FREE: The Foundational Semantic Recognition for Modeling Environmental Ecosystems
This addresses the problem of building general models for complex environmental relationships across space and time, which is incremental as it adapts existing semantic recognition techniques to environmental science.
The paper tackles the challenge of modeling environmental ecosystems by proposing FREE, a framework that maps environmental data into text space and converts predictive modeling into a semantic recognition problem, achieving superior performance over baselines in stream water temperature and crop yield prediction, even in data-sparse scenarios.

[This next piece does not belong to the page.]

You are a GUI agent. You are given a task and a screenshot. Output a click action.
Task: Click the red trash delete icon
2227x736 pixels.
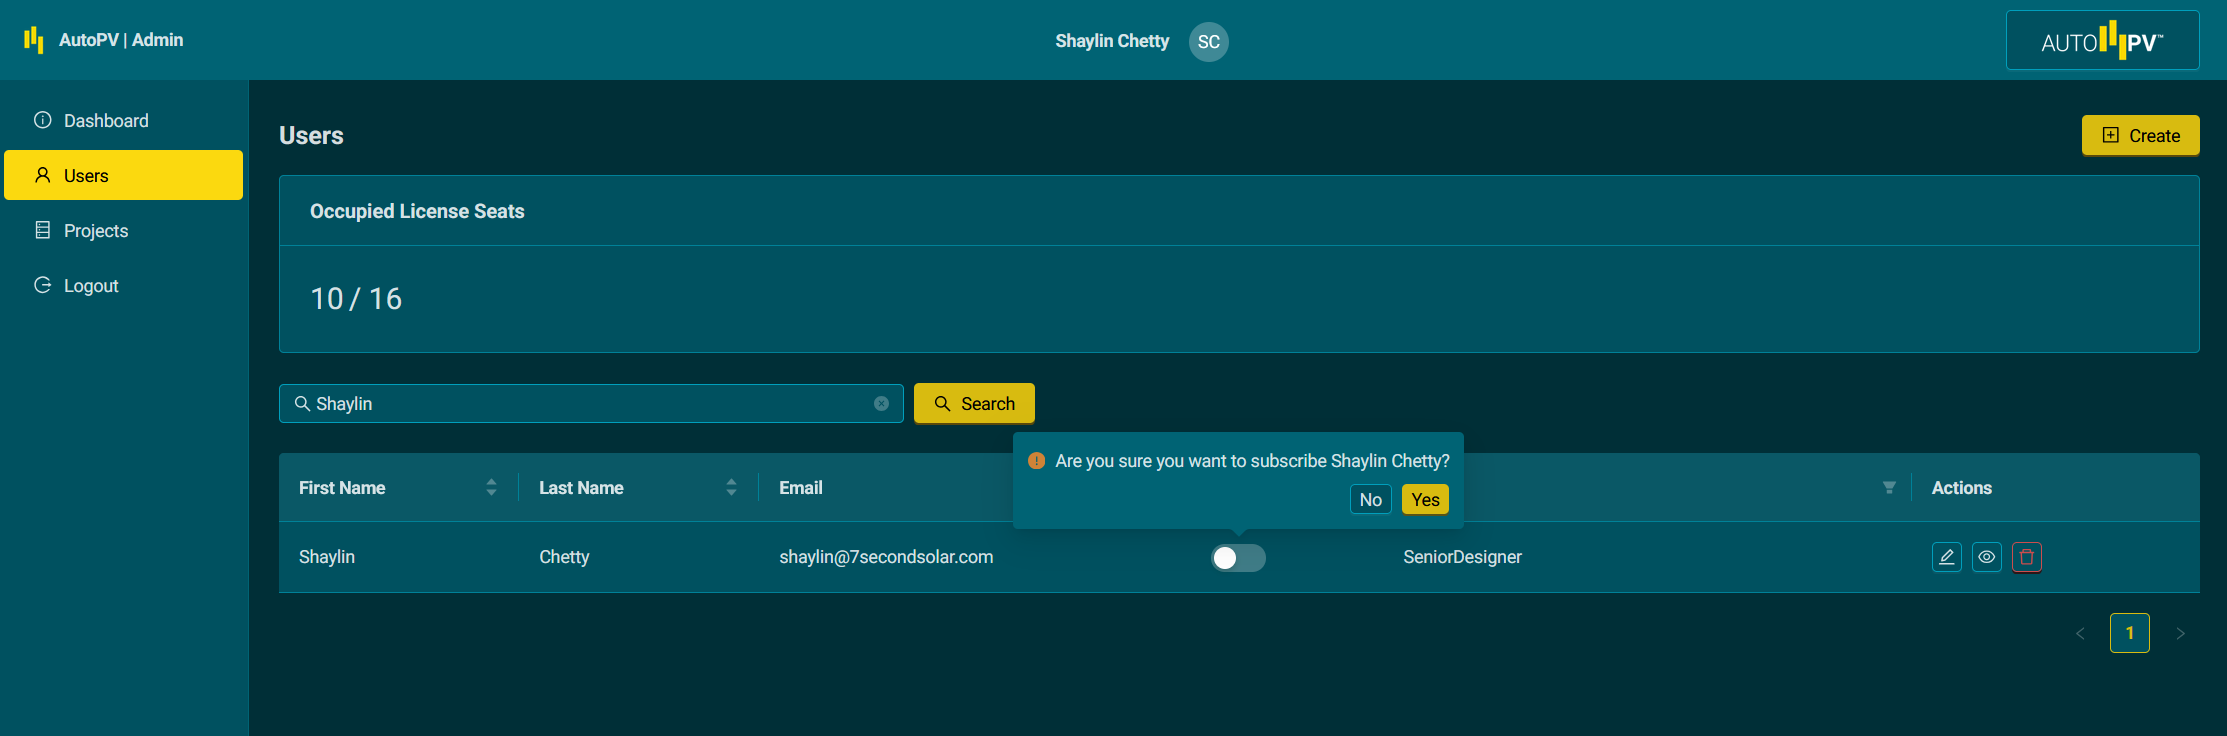[2026, 557]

Modeling environmental ecosystems is critical for the sustainability of our planet, but is extremely challenging due to the complex underlying processes driven by interactions amongst a large number of physical variables. As many variables are difficult to measure at large scales, existing works often utilize a combination of observable features and locally available measurements or modeled values as input to build models for a specific study region and time period. This raises a fundamental question in advancing the modeling of environmental ecosystems: how to build a general framework for modeling the complex relationships among diverse environmental variables over space and time? In this paper, we introduce a framework, FREE, that enables the use of varying features and available information to train a universal model. The core idea is to map available environmental data into a text space and then convert the traditional predictive modeling task in environmental science to a semantic recognition problem. Our evaluation on two societally important real-world applications, stream water temperature prediction and crop yield prediction, demonstrates the superiority of FREE over multiple baselines, even in data-sparse scenarios.